▶ **EXERCISE INSTRUCTIONS**
Copy the following records verbatim, keeping every line as it appears.
[START OF DATA FOR THIS EXERCISE]
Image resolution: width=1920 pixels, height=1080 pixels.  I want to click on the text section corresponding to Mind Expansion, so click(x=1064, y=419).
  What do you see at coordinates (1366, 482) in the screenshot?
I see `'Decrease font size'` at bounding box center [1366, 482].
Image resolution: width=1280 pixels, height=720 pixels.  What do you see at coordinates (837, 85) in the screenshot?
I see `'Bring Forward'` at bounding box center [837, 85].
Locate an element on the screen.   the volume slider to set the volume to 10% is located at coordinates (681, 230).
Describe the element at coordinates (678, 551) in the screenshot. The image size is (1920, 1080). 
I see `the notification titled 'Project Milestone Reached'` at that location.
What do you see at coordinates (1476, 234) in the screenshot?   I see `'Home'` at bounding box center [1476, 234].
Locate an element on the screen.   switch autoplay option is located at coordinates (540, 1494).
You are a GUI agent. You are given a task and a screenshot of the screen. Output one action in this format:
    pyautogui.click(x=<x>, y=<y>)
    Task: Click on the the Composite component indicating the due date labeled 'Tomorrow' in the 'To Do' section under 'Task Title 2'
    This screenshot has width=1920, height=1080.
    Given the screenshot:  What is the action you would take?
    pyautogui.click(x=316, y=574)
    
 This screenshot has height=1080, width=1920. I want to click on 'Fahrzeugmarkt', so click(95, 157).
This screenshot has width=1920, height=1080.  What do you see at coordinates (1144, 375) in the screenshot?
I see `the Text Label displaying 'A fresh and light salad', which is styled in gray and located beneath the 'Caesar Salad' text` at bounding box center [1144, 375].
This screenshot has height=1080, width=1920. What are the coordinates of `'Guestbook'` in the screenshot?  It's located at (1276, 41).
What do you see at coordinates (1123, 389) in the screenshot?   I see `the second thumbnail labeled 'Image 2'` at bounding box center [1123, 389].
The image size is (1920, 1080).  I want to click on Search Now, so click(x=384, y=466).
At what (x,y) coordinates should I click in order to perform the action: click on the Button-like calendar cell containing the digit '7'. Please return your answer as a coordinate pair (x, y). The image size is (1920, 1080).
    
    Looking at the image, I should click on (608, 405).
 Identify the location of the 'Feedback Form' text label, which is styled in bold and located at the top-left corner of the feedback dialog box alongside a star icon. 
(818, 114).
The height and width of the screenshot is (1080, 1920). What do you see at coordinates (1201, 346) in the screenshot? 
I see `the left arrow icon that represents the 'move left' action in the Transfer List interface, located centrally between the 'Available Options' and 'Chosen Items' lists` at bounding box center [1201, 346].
[END OF DATA FOR THIS EXERCISE]
▶ **OUTPUT FOR THIS EXERCISE**
Image resolution: width=1920 pixels, height=1080 pixels.  I want to click on the text section corresponding to Mind Expansion, so click(x=1064, y=419).
  What do you see at coordinates (1366, 482) in the screenshot?
I see `'Decrease font size'` at bounding box center [1366, 482].
Image resolution: width=1280 pixels, height=720 pixels.  What do you see at coordinates (837, 85) in the screenshot?
I see `'Bring Forward'` at bounding box center [837, 85].
Locate an element on the screen.   the volume slider to set the volume to 10% is located at coordinates (681, 230).
Describe the element at coordinates (678, 551) in the screenshot. The image size is (1920, 1080). 
I see `the notification titled 'Project Milestone Reached'` at that location.
What do you see at coordinates (1476, 234) in the screenshot?   I see `'Home'` at bounding box center [1476, 234].
Locate an element on the screen.   switch autoplay option is located at coordinates (540, 1494).
You are a GUI agent. You are given a task and a screenshot of the screen. Output one action in this format:
    pyautogui.click(x=<x>, y=<y>)
    Task: Click on the the Composite component indicating the due date labeled 'Tomorrow' in the 'To Do' section under 'Task Title 2'
    This screenshot has width=1920, height=1080.
    Given the screenshot:  What is the action you would take?
    pyautogui.click(x=316, y=574)
    
 This screenshot has height=1080, width=1920. I want to click on 'Fahrzeugmarkt', so click(95, 157).
This screenshot has width=1920, height=1080.  What do you see at coordinates (1144, 375) in the screenshot?
I see `the Text Label displaying 'A fresh and light salad', which is styled in gray and located beneath the 'Caesar Salad' text` at bounding box center [1144, 375].
This screenshot has height=1080, width=1920. What are the coordinates of `'Guestbook'` in the screenshot?  It's located at (1276, 41).
What do you see at coordinates (1123, 389) in the screenshot?   I see `the second thumbnail labeled 'Image 2'` at bounding box center [1123, 389].
The image size is (1920, 1080).  I want to click on Search Now, so click(x=384, y=466).
At what (x,y) coordinates should I click in order to perform the action: click on the Button-like calendar cell containing the digit '7'. Please return your answer as a coordinate pair (x, y). The image size is (1920, 1080).
    
    Looking at the image, I should click on (608, 405).
 Identify the location of the 'Feedback Form' text label, which is styled in bold and located at the top-left corner of the feedback dialog box alongside a star icon. 
(818, 114).
The height and width of the screenshot is (1080, 1920). What do you see at coordinates (1201, 346) in the screenshot? 
I see `the left arrow icon that represents the 'move left' action in the Transfer List interface, located centrally between the 'Available Options' and 'Chosen Items' lists` at bounding box center [1201, 346].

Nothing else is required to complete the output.